- What needs to be done
Copy verbatim every line of the material from the one containing "The height and width of the screenshot is (799, 1512)." through the last line, including both ends.

- Material to process
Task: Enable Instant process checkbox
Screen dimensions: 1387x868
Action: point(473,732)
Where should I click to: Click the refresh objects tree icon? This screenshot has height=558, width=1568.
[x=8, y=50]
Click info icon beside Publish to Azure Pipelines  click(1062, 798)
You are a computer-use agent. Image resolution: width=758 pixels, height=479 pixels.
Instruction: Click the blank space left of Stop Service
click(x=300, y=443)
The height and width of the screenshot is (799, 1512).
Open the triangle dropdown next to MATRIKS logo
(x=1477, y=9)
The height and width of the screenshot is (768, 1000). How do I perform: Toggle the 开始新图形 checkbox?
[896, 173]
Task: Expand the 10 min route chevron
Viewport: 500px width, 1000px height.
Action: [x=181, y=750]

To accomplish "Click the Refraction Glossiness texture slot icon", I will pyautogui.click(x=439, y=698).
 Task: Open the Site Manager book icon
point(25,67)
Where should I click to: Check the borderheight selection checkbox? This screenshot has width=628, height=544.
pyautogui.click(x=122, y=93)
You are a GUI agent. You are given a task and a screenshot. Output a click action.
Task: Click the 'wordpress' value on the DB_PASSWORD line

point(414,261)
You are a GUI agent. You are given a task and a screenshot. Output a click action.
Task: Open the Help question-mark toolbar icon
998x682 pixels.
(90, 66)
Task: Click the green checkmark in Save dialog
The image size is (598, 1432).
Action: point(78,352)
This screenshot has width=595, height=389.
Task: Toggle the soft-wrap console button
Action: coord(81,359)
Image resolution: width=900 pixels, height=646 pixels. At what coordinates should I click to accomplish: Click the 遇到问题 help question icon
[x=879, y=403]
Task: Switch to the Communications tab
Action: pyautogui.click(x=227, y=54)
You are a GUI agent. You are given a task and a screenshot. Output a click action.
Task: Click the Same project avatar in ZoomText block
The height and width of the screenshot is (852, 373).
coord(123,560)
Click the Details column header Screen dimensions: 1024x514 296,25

- Worked solution
The height and width of the screenshot is (799, 1512).
Open the triangle dropdown next to MATRIKS logo
(x=1477, y=9)
The height and width of the screenshot is (768, 1000). How do I perform: Toggle the 开始新图形 checkbox?
[896, 173]
Task: Expand the 10 min route chevron
Viewport: 500px width, 1000px height.
Action: [x=181, y=750]

To accomplish "Click the Refraction Glossiness texture slot icon", I will pyautogui.click(x=439, y=698).
 Task: Open the Site Manager book icon
point(25,67)
Where should I click to: Check the borderheight selection checkbox? This screenshot has width=628, height=544.
pyautogui.click(x=122, y=93)
You are a GUI agent. You are given a task and a screenshot. Output a click action.
Task: Click the 'wordpress' value on the DB_PASSWORD line

point(414,261)
You are a GUI agent. You are given a task and a screenshot. Output a click action.
Task: Open the Help question-mark toolbar icon
998x682 pixels.
(90, 66)
Task: Click the green checkmark in Save dialog
The image size is (598, 1432).
Action: point(78,352)
This screenshot has width=595, height=389.
Task: Toggle the soft-wrap console button
Action: coord(81,359)
Image resolution: width=900 pixels, height=646 pixels. At what coordinates should I click to accomplish: Click the 遇到问题 help question icon
[x=879, y=403]
Task: Switch to the Communications tab
Action: pyautogui.click(x=227, y=54)
You are a GUI agent. You are given a task and a screenshot. Output a click action.
Task: Click the Same project avatar in ZoomText block
The height and width of the screenshot is (852, 373).
coord(123,560)
Click the Details column header Screen dimensions: 1024x514 296,25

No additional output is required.